18 giu. – “Cossiga ci ha dato un’indicazione, dopo il 2007, dopo l’assoluzione dei generali ha cominciato a dire queste cose e devo dire che altri stanno seguendo questo esempio, forse sentendo la voce di Cossiga qualcuno ha pensato che poteva cominciare a parlare e questi altri, che sono uomini dell’Aeronautica, che sono uomini delle istituzioni, che sono uomini che quella notte c’erano in quei siti radar quel 27 giugno 1980, sono andati dai magistrati, perché solo a questo titolo io ho accettato di ascoltarli, allora alla verità per il nostro Paese io credo che di debba e si possa arrivare”.
In diretta su Agorà, Rai3, la stessa trasmissione in cui il giornalista Andrea Purgatori ha fatto vedere il documento Nato che mostra come la notte del 27 giugno 1980 c’erano 21 aerei militari che volavano contemporaneamente al Dc9 Itavia caduto nel mare di Ustica, la presidente dell’associazione dei parenti delle vittime Daria Bonfietti ha detto questa importante novità che riguarda l’inchiesta riaperta in procura a Roma dai pm Erminio Amelio e Maria Monteleone.
L’anno scorso dopo il trentesimo anniversario della strage di Ustica alcune persone hanno contattato Bonfietti che ha detto loro di rivolgersi ai pm. “Sono persone che appartengono a settori dello Stato – spiega Bonfietti chiamata al telefono – se hanno sentito il bisogno di telefonarmi dopo 30 anni io ho spiegato che dovevano andare dai magistrati”. Cosa che è successa.

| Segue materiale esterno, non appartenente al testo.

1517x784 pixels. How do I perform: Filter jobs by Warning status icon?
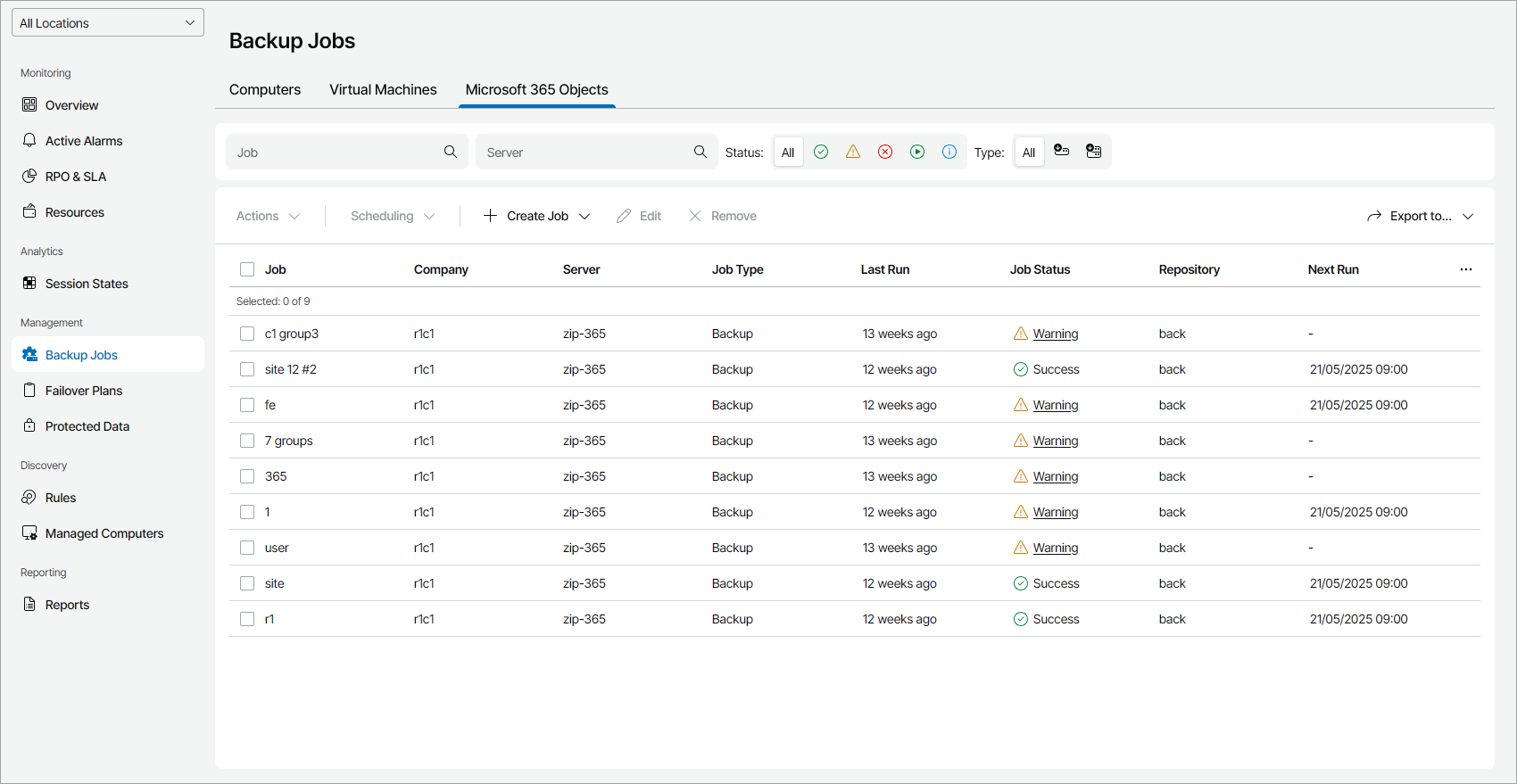(853, 153)
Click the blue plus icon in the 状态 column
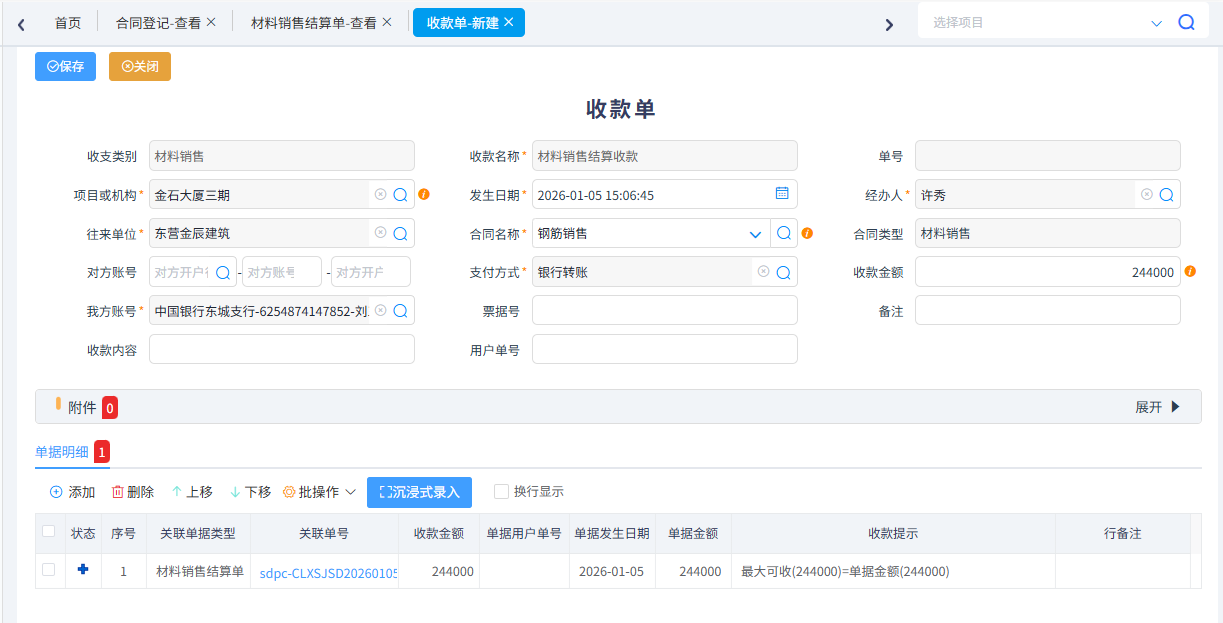The height and width of the screenshot is (623, 1223). click(x=83, y=570)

In questi ultimo anno mentre i pm aspettavano inutilmente risposta alle rogatorie inoltrate alla Libia, alla Francia, al Belgio e alla Germania, hanno sentito queste persone. Alcuni di questi erano in servizio nell’Aeronautica Militare quando ci fu la strage e sono in pensione. I magistrati stanno cercando riscontri alle loro dichiarazioni.